The idea behind fusion power is to recreate the processes that take place inside the Sun. Huge gravitational forces combine with intense heat and pressure to produce a plasma, in which nuclei smash into each other at high velocity to form helium and release energy.
Tokamaks are designed to recreate this process here on Earth with a series of coils placed around a torus-shaped reactor, magnetically confining plasma heated to millions of degrees for long enough for the fusion of nuclei to occur. Many of these experimental devices are in operation around the world, and the Korea Superconducting Tokamak Advanced Research (KSTAR) reactor is making some promising strides.
Construction was completed on the device in 2007 and it then generated its first plasma in 2008. In 2016, KSTAR claimed a world record by maintaining plasma heated to 50 million °C (90 million °F) for 70 seconds, which was outdone by China’s Experimental Advanced Superconducting Tokamak (EAST) with a 102-second effort in 2017.

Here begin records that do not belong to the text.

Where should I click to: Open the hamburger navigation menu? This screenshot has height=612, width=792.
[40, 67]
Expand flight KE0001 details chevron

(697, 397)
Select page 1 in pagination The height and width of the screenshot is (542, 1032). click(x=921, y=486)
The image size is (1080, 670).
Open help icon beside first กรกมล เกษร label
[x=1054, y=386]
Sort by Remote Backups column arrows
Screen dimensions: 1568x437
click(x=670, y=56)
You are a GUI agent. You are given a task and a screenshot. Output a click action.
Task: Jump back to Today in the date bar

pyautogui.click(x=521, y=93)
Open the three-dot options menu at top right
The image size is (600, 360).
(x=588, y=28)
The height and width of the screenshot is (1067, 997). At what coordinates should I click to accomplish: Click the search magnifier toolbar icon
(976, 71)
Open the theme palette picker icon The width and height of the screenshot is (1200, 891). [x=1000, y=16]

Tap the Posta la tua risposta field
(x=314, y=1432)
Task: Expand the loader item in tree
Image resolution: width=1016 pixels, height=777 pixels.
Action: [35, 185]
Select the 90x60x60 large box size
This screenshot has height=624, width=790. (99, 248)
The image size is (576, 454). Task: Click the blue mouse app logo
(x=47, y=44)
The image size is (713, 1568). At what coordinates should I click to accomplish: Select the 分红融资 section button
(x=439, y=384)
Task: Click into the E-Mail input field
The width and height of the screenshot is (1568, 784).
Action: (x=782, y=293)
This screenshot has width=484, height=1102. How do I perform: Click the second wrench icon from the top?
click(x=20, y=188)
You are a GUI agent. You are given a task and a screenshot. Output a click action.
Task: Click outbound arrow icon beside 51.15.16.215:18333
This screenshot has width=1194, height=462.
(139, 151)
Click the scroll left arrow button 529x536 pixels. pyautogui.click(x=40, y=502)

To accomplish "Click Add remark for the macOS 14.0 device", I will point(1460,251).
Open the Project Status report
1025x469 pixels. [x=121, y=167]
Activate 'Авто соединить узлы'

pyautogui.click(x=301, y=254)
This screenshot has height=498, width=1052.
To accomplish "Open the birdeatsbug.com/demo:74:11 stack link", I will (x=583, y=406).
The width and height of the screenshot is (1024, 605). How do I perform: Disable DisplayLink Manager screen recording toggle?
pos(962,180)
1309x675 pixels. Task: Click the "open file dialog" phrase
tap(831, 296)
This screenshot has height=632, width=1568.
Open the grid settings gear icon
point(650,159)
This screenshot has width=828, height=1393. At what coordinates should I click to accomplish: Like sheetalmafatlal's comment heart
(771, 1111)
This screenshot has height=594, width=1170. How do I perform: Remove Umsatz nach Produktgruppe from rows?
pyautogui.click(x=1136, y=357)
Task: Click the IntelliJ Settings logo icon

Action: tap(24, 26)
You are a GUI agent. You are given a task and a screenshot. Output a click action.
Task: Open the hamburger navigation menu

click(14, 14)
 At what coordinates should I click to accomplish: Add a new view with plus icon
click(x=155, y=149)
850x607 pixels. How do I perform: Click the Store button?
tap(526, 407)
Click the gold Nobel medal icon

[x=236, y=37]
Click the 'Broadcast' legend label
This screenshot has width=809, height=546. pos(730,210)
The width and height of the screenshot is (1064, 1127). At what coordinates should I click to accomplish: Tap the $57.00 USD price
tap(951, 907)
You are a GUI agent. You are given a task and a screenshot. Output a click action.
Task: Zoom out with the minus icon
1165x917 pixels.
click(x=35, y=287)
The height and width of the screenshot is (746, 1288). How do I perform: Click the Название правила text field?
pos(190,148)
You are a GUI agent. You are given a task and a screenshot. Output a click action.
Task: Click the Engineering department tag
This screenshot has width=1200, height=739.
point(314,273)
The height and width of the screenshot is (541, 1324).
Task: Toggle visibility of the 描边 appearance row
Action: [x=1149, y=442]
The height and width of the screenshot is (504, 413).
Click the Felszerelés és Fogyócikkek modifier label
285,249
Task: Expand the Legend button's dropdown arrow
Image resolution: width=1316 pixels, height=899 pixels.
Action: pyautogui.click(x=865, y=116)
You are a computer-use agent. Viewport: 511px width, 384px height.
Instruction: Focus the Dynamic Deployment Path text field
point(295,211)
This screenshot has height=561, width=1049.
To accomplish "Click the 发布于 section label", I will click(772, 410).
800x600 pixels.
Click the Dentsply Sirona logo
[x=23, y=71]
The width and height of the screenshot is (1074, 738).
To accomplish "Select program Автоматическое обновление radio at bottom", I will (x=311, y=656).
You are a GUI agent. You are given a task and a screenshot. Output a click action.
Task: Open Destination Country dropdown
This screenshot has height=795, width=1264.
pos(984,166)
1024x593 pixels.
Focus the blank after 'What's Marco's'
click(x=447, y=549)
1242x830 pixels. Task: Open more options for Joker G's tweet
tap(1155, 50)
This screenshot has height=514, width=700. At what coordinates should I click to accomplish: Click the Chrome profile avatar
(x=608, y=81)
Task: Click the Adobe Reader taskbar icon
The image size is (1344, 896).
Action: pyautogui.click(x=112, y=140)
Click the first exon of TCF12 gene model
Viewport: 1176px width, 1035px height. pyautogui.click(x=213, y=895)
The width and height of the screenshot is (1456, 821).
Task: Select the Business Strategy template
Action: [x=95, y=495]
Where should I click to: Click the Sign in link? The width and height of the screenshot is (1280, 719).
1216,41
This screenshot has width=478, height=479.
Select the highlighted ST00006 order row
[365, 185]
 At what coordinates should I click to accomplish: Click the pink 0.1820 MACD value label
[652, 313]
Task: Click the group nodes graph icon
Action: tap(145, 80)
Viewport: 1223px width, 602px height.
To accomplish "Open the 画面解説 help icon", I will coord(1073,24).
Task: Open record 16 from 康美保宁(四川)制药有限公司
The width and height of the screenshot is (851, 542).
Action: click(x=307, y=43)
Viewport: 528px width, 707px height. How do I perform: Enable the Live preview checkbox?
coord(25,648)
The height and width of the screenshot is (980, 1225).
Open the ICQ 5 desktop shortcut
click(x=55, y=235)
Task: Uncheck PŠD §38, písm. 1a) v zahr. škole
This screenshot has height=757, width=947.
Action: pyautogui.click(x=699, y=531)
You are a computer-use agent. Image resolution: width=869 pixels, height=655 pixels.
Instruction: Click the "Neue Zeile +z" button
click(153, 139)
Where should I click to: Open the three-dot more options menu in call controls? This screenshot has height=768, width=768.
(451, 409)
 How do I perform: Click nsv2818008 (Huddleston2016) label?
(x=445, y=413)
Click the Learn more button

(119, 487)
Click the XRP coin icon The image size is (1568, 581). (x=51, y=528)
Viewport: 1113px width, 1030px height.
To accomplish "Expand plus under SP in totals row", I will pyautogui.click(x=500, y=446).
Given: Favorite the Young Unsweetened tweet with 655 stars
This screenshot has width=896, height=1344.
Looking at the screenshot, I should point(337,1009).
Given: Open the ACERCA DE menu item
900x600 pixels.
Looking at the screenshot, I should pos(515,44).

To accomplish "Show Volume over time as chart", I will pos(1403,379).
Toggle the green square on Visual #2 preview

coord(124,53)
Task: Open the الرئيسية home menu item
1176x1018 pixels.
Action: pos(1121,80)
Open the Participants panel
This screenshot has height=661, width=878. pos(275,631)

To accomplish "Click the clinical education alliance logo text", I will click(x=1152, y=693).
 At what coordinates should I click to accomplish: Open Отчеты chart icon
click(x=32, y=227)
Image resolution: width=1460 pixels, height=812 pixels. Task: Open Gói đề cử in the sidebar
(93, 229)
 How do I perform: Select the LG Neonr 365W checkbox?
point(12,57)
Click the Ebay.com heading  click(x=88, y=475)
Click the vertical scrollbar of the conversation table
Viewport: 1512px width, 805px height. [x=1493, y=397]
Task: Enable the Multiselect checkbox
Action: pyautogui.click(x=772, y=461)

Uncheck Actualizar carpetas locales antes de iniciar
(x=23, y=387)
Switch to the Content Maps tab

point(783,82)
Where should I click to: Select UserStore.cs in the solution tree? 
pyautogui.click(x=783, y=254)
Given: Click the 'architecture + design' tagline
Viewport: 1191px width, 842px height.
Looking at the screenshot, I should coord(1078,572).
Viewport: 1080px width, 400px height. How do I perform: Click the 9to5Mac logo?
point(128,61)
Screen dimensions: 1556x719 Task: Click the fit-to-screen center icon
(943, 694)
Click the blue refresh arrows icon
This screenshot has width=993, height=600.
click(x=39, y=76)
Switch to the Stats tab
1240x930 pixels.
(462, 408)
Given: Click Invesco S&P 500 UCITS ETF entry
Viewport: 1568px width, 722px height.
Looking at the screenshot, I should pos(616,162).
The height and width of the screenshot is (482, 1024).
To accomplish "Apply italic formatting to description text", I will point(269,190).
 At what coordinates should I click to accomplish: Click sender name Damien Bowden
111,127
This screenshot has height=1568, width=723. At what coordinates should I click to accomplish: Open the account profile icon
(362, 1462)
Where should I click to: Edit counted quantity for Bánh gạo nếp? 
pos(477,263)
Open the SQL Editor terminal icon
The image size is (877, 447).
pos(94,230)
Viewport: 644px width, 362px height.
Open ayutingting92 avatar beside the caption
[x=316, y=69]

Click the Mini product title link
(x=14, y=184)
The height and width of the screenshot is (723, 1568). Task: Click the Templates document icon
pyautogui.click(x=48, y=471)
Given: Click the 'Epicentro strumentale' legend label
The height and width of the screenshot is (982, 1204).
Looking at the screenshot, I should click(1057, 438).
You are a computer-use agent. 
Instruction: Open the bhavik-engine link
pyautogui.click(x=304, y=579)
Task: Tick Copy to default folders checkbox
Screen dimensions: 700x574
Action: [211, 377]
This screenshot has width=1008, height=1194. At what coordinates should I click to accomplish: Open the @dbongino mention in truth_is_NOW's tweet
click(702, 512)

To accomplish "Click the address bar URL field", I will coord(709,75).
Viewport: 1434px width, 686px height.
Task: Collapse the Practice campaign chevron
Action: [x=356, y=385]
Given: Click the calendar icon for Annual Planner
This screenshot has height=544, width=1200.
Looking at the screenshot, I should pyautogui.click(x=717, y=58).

The goal for devices such as these, however, is to heat the plasma to more than 100 million °C (180 million °F), and in 2018 KSTAR did just that, albeit for 1.5 seconds. It upped the ante with an eight-second effort at the same temperature in 2019, and then last December set a world record by maintaining plasma at 100 million °C for 20 seconds.
Now, as reported by Business Korea, scientists working on the KSTAR device have taken another significant step forward, extending that timeframe to a world-record 30 seconds. This performance boost is said to be the result of further optimized magnetic field conditions and heating systems. The magazine reports that the team is aiming to sustain the plasma for 300 seconds in 2026 through upgrades to the power source and through a tungsten diverter that will prevent a rise in temperature in the inner walls of the chamber.